Validation of a Triplex Quantitative Polymerase Chain Reaction Assay for Detection and Quantification of Traditional Protein Sources, Pisum sativum L. and Glycine max (L.) Merr., in Protein Powder Mixtures

Adam C Faller; Dhivya Shanmughanandhan; Subramanyam Ragupathy; Yanjun Zhang; Zhengfei Lu; Peter Chang; Gary Swanson; Steven G Newmaster

doi:10.3389/fpls.2021.661770

Validation of a Triplex Quantitative Polymerase Chain Reaction Assay for Detection and Quantification of Traditional Protein Sources, Pisum sativum L. and Glycine max (L.) Merr., in Protein Powder Mixtures

Front Plant Sci. 2021 May 24:12:661770. doi: 10.3389/fpls.2021.661770. eCollection 2021.

Authors

Adam C Faller¹, Dhivya Shanmughanandhan¹, Subramanyam Ragupathy¹, Yanjun Zhang², Zhengfei Lu², Peter Chang², Gary Swanson², Steven G Newmaster¹

Affiliations

¹ Natural Health Product Research Alliance, College of Biological Sciences, University of Guelph, Guelph, ON, Canada.
² Herbalife International, Torrance, CA, United States.

Abstract

Several botanicals have been traditionally used as protein sources, including the leguminous Pisum sativum L. and Glycine max (L.) Merr. While a rich history exists of cultivating these plants for their whole, protein-rich grain, modern use as powdered supplements present a new challenge in material authentication.
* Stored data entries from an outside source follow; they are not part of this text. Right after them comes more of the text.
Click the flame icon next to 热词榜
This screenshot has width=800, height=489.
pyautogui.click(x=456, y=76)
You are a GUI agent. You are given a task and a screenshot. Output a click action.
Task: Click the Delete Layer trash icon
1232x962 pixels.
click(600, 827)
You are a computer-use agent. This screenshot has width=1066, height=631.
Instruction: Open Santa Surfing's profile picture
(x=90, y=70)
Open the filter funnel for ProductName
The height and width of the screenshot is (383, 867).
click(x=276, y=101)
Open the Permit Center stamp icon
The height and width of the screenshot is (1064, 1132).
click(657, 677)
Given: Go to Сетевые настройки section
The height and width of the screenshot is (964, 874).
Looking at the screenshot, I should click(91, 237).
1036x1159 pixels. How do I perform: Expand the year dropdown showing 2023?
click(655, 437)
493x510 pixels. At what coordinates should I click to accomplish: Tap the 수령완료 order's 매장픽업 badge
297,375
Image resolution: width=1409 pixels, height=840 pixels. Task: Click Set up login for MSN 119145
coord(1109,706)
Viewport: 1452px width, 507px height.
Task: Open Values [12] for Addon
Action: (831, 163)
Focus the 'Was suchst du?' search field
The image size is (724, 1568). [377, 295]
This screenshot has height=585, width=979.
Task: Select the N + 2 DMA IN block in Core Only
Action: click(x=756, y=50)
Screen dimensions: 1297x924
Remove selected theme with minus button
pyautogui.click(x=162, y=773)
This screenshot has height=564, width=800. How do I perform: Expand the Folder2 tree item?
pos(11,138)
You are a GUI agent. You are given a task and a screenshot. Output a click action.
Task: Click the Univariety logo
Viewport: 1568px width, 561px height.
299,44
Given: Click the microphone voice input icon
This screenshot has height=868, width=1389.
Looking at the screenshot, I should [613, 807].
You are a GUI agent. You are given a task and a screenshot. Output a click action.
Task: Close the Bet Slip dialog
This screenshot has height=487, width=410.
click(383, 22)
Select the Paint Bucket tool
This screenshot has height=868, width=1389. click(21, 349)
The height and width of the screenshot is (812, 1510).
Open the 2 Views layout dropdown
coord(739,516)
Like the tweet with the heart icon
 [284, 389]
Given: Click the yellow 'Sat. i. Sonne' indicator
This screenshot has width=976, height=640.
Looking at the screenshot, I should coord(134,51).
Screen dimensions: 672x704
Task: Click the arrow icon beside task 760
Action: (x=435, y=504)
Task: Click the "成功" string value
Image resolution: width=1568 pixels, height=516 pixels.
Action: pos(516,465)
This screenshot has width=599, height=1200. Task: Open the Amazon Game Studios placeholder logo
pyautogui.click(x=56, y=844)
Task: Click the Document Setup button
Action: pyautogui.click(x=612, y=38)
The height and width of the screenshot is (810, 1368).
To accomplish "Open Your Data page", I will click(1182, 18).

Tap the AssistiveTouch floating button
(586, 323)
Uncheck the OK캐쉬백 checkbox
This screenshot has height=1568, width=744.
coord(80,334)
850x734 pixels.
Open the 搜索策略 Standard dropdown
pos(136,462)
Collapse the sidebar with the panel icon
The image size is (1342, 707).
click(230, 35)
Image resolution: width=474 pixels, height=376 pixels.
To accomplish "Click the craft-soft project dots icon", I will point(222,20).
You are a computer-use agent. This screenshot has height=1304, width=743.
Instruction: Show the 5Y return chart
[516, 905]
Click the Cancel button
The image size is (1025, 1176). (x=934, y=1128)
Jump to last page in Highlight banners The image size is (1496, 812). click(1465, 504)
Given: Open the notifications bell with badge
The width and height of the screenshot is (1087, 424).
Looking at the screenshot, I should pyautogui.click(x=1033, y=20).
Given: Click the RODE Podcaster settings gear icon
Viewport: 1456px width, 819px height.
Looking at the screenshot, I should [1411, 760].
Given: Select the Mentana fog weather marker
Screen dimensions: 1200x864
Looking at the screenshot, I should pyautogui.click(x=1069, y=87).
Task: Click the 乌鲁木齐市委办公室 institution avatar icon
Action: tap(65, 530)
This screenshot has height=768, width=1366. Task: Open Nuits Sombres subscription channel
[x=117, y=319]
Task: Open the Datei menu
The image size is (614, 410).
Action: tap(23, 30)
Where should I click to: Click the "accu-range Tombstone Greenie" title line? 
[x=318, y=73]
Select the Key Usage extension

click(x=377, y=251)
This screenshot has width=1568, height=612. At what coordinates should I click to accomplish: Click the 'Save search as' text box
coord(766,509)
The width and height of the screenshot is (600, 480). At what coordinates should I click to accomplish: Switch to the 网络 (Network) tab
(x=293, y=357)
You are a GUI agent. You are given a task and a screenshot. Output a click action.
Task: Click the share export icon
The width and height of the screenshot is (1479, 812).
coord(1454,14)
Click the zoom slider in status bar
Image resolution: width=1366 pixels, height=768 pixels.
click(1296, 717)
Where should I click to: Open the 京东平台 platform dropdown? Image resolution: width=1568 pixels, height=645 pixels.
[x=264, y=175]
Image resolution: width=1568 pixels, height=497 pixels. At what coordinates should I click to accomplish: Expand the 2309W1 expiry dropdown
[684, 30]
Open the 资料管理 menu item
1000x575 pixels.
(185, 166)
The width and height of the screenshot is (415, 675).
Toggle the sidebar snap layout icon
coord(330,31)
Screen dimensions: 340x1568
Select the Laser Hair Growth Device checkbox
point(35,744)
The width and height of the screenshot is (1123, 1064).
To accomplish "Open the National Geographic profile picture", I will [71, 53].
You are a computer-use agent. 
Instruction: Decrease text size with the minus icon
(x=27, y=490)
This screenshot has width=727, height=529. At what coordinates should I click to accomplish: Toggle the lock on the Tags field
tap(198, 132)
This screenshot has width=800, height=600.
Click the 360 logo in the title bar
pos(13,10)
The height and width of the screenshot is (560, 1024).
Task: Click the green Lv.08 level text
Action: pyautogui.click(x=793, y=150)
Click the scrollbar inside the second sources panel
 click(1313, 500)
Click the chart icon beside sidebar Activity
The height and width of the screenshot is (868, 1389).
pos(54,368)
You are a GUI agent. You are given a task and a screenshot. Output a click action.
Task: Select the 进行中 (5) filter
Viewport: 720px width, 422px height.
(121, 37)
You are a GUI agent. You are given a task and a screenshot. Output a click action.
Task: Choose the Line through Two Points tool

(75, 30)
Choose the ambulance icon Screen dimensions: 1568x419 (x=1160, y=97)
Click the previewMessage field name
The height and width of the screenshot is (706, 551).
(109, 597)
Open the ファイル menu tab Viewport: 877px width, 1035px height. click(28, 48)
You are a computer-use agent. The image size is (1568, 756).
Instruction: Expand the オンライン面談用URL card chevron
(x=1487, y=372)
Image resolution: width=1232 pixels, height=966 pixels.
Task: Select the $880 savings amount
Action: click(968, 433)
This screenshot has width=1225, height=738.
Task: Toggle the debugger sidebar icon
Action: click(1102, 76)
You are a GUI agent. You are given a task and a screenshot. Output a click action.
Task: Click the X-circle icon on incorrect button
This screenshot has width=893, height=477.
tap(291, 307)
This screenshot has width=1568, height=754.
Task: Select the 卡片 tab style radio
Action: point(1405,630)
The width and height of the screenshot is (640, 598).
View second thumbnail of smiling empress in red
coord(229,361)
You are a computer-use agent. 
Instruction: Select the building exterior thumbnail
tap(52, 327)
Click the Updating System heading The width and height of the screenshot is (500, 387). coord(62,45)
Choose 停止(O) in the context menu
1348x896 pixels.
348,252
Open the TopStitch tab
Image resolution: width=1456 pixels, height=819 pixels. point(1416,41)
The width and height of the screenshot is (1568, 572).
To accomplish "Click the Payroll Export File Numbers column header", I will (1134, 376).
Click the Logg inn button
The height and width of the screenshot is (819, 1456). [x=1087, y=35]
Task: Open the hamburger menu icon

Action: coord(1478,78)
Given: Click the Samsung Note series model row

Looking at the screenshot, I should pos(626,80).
The absence of clear morphological identifiers of an intact plant and the existence of long, complex supply chains behoove industry to create quick, reliable analytical tools to identify the botanical source of a protein product (many of which contain multiple sources). The utility of molecular tools for plant-based protein powder authentication is gaining traction, but few validated tools exist. Multiplex quantitative polymerase chain reaction (qPCR) can provide an economical means by which sources can be identified and relative proportions quantified. We followed established guidelines for the design, optimization, and validation of qPCR assay, and developed a triplex qPCR assay that can amplify and quantify pea and soy DNA targets, normalized by a calibrator. The assay was evaluated for analytical specificity, analytical sensitivity, efficiency, precision, dynamic range, repeatability, and reproducibility. We tested the quantitative ability of the assay using pea and soy DNA mixtures, finding exceptional quantitative linearity for both targets - 0.9983 (p < 0.0001) for soy and 0.9915 (p < 0.0001) for pea. Ratios based on mass of protein powder were also tested, resulting in non-linear patterns in data that suggested the requirement of further sample preparation optimization or algorithmic correction. Variation in fragment size within different lots of commercial protein powder samples was also analyzed, revealing low SD among lots. Ultimately, this study demonstrated the utility of qPCR in the context of protein powder mixtures and highlighted key considerations to take into account for commercial implementation.

Keywords: DNA; authentication; barcoding; botanicals; protein; quality; quantitative polymerase chain reaction.